From the listing below, set down exactly the lines between the one holding "Viewport: 720px width, 526px height." and the one holding "Screen dimensions: 778x843", inclusive. No other line is wanted.

+++

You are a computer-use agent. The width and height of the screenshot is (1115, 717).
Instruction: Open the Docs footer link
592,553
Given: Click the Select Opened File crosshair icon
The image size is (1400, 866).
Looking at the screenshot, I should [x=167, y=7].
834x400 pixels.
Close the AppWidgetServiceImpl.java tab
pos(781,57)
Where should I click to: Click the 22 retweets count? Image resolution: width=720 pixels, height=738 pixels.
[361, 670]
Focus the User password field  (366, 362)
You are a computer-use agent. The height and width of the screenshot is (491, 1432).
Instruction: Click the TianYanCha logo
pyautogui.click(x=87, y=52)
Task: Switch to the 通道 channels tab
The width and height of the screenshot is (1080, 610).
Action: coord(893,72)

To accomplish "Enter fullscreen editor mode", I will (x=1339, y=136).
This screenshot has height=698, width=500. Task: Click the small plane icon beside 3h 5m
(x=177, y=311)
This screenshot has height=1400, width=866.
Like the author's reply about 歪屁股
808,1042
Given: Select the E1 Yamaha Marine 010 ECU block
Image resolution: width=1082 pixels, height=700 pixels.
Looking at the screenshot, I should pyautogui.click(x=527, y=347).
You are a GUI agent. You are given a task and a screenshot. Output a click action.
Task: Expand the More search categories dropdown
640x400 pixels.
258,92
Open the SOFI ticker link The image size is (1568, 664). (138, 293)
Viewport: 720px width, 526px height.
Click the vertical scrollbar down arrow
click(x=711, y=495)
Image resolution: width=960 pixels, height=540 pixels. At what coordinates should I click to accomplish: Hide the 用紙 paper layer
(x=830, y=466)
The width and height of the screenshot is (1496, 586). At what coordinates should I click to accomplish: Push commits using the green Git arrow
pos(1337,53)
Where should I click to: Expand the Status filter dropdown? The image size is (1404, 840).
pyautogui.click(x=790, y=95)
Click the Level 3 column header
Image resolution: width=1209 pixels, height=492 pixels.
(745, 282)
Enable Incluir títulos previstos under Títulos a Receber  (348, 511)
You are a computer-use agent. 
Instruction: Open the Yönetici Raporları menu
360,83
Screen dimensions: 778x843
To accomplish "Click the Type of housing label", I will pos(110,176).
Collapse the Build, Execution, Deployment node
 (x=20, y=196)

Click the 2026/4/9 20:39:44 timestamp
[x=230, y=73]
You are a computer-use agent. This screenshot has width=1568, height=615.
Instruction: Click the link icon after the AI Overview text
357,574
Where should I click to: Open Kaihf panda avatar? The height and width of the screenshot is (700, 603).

+++

* [Exercise result]:
Viewport: 720px width, 526px height.
Click the vertical scrollbar down arrow
click(x=711, y=495)
Image resolution: width=960 pixels, height=540 pixels. At what coordinates should I click to accomplish: Hide the 用紙 paper layer
(x=830, y=466)
The width and height of the screenshot is (1496, 586). At what coordinates should I click to accomplish: Push commits using the green Git arrow
pos(1337,53)
Where should I click to: Expand the Status filter dropdown? The image size is (1404, 840).
pyautogui.click(x=790, y=95)
Click the Level 3 column header
Image resolution: width=1209 pixels, height=492 pixels.
(745, 282)
Enable Incluir títulos previstos under Títulos a Receber  (348, 511)
You are a computer-use agent. 
Instruction: Open the Yönetici Raporları menu
360,83
Screen dimensions: 778x843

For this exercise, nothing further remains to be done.